You know, this being my third birth, I have a much better idea of when I would transfer:
When I ask myself if I should or, if the words "if xyz doesn't happen/does happen in the next 'whatever' minutes, we should transfer" come out of my mouth.
I don't want a "close call"....I don't want to realize thirty minutes after I think about it, that "if I had been in the car thirty minutes ago, I'd be at the hospital NOW instead of in my house, scared as shit, trying to get into the car" - you know?
At no point during my last two births did transferring enter into my mind. So I know that's not something I do when I'm in moments of extreme intensity or in transition or whatever...so if I DID have that thought, if things were really intense and I thought to myself "I wonder if this is really okay, I wonder if I should be getting in the car" - I'd just rather get in the car. Hell, I can always birth in the car outside the hospital or in the bushes behind the emergency room if everything is "okay" by the time I actually get there! I've been trying to have an outdoor birth since my fist one, anyway! haha. Can you imagine, giving birth behind the hospital and then going home without ever checking in? Geez luoise would that be nuts. But I have been called crazy.

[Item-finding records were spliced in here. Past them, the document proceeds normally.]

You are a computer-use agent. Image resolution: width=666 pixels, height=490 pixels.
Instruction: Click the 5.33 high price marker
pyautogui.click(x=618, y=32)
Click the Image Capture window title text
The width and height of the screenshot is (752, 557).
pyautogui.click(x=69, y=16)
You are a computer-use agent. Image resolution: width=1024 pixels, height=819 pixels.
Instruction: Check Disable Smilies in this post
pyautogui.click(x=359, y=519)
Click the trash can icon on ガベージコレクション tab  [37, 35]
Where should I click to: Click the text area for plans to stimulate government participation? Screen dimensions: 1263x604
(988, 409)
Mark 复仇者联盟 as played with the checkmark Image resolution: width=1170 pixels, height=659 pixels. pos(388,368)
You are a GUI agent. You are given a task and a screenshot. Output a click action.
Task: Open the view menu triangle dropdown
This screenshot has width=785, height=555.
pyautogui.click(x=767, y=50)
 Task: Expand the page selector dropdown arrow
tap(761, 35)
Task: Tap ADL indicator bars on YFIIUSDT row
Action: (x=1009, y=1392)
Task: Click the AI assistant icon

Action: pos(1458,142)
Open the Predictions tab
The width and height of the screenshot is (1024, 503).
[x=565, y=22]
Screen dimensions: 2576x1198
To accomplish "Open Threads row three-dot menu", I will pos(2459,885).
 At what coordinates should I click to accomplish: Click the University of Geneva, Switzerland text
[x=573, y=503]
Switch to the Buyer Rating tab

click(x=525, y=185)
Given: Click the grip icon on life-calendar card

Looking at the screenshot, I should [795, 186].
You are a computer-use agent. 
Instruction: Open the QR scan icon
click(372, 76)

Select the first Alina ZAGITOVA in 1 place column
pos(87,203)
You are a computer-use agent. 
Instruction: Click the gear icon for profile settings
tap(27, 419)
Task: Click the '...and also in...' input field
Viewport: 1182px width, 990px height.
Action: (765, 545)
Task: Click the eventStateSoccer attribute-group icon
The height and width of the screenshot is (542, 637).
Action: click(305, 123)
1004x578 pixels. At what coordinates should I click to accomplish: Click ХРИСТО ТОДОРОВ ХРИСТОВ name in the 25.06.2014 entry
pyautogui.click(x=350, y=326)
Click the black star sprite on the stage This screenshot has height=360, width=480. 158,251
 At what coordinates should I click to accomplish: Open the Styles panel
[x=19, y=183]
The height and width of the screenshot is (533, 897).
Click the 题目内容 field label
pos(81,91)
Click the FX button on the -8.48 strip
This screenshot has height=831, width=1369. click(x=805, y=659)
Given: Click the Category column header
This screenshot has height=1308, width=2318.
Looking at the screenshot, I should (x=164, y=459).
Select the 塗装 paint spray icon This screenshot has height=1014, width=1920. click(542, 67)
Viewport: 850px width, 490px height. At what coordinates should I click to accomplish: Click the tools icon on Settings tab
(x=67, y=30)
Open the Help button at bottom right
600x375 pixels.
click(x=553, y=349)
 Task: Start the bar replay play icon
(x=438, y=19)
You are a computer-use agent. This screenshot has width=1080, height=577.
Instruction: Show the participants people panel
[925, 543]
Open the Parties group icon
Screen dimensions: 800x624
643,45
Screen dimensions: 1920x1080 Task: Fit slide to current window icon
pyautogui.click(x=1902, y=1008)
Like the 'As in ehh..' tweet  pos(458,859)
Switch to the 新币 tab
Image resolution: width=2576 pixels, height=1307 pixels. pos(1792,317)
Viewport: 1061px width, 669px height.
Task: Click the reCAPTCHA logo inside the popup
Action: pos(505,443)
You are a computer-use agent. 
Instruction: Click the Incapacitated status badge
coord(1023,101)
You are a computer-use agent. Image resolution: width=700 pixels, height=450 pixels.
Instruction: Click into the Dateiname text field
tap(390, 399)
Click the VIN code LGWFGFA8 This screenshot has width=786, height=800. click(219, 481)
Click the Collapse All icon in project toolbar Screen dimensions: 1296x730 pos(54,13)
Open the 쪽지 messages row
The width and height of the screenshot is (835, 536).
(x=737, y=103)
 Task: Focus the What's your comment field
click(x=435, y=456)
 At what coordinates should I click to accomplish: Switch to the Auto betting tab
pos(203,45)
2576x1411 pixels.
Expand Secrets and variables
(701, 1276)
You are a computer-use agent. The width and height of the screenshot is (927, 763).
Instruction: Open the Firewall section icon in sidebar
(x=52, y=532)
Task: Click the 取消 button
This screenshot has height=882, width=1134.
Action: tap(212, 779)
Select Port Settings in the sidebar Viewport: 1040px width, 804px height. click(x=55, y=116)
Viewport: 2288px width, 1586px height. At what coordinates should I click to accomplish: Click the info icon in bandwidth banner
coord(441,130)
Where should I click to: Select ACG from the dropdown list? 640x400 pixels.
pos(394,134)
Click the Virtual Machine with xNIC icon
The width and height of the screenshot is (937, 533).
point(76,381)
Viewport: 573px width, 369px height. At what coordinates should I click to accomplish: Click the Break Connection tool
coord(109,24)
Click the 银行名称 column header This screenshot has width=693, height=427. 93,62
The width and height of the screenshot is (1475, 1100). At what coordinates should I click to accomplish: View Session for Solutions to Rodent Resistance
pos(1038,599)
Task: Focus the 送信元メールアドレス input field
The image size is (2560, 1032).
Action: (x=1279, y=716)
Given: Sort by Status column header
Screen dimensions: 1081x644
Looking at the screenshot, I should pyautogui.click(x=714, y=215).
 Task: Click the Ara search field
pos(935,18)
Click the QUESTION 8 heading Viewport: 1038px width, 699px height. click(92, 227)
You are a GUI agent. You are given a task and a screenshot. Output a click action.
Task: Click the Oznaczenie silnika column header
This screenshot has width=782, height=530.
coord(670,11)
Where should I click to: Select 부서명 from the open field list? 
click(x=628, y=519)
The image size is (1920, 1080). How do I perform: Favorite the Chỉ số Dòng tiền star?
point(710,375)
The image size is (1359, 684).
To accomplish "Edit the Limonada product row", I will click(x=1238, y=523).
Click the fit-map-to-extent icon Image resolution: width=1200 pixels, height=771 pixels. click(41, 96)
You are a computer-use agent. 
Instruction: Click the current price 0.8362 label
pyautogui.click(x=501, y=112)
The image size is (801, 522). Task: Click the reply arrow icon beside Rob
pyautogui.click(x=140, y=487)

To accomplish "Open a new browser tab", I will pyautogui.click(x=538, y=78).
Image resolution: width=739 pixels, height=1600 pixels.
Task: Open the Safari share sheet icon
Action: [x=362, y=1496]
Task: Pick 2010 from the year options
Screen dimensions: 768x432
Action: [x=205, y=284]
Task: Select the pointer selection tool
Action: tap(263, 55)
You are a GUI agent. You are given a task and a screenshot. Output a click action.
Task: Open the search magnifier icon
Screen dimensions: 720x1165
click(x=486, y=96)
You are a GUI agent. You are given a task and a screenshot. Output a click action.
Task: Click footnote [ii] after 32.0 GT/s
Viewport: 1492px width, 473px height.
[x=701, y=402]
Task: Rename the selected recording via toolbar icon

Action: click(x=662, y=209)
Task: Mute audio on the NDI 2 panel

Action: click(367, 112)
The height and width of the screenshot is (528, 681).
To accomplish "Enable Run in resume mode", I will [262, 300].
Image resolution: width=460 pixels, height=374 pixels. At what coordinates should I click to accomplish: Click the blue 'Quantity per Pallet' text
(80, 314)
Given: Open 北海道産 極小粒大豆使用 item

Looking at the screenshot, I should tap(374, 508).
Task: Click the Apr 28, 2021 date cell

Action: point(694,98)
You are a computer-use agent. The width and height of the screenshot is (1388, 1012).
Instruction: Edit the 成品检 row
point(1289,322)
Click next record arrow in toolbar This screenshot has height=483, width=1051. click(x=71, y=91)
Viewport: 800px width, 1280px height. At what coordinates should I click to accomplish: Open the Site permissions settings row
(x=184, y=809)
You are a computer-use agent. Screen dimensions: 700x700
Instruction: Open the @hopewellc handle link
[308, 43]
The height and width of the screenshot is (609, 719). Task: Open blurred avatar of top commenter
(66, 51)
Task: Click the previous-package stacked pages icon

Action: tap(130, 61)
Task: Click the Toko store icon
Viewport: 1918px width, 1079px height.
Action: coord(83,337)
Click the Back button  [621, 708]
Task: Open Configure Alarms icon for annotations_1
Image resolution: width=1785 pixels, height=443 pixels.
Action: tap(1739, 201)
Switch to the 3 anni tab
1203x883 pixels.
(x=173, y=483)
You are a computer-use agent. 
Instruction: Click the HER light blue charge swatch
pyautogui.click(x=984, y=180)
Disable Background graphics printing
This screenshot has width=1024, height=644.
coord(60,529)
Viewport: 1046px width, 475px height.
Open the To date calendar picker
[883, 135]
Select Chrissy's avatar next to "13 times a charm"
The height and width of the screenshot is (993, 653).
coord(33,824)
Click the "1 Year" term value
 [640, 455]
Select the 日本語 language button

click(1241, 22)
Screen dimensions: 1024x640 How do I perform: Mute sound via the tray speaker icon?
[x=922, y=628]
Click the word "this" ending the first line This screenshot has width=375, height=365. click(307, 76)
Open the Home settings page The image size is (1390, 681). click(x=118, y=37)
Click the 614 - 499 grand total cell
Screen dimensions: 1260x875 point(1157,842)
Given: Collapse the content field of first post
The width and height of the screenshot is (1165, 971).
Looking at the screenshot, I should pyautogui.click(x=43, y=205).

There are certain things I'd straight up call 911 about....fetal distress, certain kinds of blood loss or symptoms of abruption, etc. It always kills me when I read a birth story where abruption causes/almost causes really terrible things to happen and leading up to the "bad part" I'm reading the story and I'm like "this sounds like abruption, why isn't the MW saying that!!!" - so that is stuff I've spoken with my MW about at length. She knows that I don't need her to be "transfer happy" but she also knows that there are certain things that if she even THINKS symptoms are "adding up" to something nasty we need to go...it's also the reason I like the way my MWs work. I tend to be a lone birther, I want them here "just in case" (well, my DH insists on it!) but I like them to hang back. So I have one MW who is more present, but hanging back....and then one (very experienced, many years in the field) MW who is hanging back observing, not in any way hands on. I like it that, because I feel like one MW can get swept up in the whole thing and be very "in it"....but another is observing from a more objective standpoint and I think that lends a better sense of clarity and that the midwife hanging back is the one who is truly able to judge time, intensity, etc. I believe that the MW who is more hands on attending, goes into a "laborland" of sorts right along with the mother and that it can prevent her from realizing until after the fact how things were really going at certain points.
Just my opinion!
I'd rather give birth in a hospital and end up having had nothing wrong....than stay at home because "it's probably just a more intense birth this time, with more bleeding...and more pain...and ummmm, hhmmmm, maybe we should have transferred an hour ago". You know?
OP I'm sorry things didn't go super as planned....but the overall plan was to snuggle a baby, right? So I guess things did kind of go as planned, after all, huh?? Good job listening to your gut, that's what it is there for.